Efforts with regard to possess a great significance may be:
- Approaches which are aimed at establishing the pharmacodynamic (efficacy to eliminate the specific pathogen) and pharmacokinetic (time taken for elimination of phage mixtures) properties of phage therapies.
- Efforts to bring-forth simulated, computational or animal models to understand the disruption in the integrity of microbial community, immunogenic response of the host, chemical signalling within the gut microbiota and between the host and microbiota.
- Studies which demonstrate the principles of healthy hostmicrobime interactions and during physiological instability.
- Strategies to mitigate the evolution of resistance of microbial pathogens to introduced bacteriophage.
- Efforts that demonstrate the challenges faced and modifications necessary from adult gut on implementation of bacteriophage-based strategies on neonates and infants.
- Efforts to develop animal models for dose titration of phage mixtures and to test their efficacy.
- Approaches with a motive of identifying and understanding the risks involved in the utility of bacteriophage-based therapeutic strategies and propose scientific solutions to overcome them.
- Selective approaches to engineer pathogen-specific phages or phage cocktails.
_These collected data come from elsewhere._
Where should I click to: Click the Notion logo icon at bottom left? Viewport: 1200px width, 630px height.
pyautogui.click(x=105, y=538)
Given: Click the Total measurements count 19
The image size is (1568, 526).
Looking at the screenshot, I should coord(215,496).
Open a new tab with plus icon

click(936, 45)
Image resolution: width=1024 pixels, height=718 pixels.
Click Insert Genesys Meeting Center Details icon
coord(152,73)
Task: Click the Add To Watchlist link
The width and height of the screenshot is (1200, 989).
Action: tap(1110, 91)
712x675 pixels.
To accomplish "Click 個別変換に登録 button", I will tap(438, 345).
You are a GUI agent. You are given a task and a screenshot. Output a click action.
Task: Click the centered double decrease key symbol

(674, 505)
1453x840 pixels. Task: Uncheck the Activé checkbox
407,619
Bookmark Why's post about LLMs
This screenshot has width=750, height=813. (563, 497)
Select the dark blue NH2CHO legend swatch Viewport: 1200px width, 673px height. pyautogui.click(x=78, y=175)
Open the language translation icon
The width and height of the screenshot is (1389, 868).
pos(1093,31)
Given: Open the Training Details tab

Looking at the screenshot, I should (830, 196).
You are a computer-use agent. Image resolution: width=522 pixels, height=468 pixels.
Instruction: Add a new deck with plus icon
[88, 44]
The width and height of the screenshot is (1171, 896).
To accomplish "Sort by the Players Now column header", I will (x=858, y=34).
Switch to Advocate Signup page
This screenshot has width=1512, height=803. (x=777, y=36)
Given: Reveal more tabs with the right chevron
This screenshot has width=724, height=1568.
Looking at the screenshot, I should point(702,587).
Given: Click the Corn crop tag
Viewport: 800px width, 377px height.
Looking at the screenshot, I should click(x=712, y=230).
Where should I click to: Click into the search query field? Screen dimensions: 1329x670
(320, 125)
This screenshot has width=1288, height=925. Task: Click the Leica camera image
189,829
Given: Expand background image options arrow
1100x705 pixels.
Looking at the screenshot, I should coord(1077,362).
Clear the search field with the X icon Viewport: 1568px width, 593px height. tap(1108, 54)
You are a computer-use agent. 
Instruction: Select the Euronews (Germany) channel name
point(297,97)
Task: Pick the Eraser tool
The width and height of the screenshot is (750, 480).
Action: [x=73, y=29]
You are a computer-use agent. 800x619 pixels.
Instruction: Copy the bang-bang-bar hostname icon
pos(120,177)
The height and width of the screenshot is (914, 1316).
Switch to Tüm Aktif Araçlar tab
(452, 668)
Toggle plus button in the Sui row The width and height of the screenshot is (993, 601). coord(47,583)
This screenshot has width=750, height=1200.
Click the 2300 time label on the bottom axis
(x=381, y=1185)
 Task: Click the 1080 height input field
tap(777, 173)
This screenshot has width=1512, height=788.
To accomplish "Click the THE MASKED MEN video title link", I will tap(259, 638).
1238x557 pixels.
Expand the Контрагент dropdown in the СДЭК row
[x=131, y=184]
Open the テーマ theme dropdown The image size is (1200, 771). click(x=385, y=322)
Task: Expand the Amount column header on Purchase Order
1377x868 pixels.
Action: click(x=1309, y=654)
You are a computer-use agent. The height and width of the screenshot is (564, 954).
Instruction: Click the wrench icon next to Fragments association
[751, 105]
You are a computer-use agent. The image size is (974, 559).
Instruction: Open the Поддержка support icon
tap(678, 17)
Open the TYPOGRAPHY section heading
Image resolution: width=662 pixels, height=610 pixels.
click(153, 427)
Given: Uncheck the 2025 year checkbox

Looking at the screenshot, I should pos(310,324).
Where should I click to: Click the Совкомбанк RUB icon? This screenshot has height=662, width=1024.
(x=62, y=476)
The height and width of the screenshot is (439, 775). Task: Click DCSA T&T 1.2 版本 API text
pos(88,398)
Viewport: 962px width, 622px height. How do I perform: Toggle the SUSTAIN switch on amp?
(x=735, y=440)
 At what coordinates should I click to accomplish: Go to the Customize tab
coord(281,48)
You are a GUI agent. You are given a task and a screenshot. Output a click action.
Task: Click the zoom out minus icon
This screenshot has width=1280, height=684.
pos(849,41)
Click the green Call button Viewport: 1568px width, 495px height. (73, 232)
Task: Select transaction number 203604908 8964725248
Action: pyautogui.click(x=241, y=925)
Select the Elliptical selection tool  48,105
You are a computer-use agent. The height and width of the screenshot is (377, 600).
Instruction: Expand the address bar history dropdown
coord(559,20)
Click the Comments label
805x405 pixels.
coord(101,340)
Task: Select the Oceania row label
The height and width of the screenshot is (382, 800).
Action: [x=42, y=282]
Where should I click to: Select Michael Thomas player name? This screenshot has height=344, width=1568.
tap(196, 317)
Environmental enteropathy, being an expanding health problem in infants of developing and under developing countries, needs special attention for effective reduction in incidence. Bacteriophagebased strategies may address many of the challenges being faced today in the management of environmental enteropathy, as they are pathogen-specific and not directly interact with eukaryotic cells. Further efforts are needed to develop a bacteriophage-based tool to probe, modify and ultimately foster healthy gut function through a healthy gut micro biome by integrating modern biotechnological methods on gene synthesis and sequencing. A major challenge encountered on the advent of above described approach is to develop ways to mitigate bacterial resistance to phage infection. Though the scope of manipulating gut health by tuning the gut microbiota using pathogen-specific and genetically engineered phages, appear to worthwhile and fruitful in relation to antibiotic use, further evaluation of feasibility and superiority of this novel technology over pre-existing probiotic nutrition utility has to be established. Being a hypothesis, no efforts have been laid and no much literature is available in regard to this new venture. Tremendous efforts and works with a motive of implementation and evaluation of this new technology over the pre-existing approaches is essential.